_ABOUT THIS TASK_: The complete listing, repeated precisely, must form the answer.
EXERCISE INPUT: Begin
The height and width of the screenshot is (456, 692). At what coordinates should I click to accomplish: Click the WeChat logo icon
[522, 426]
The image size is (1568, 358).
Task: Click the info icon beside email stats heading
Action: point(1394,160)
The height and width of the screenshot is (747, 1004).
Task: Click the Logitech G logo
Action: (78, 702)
EXERCISE INPUT: End
_YOUR SOLUTION_:
The height and width of the screenshot is (456, 692). At what coordinates should I click to accomplish: Click the WeChat logo icon
[522, 426]
The image size is (1568, 358).
Task: Click the info icon beside email stats heading
Action: point(1394,160)
The height and width of the screenshot is (747, 1004).
Task: Click the Logitech G logo
Action: (78, 702)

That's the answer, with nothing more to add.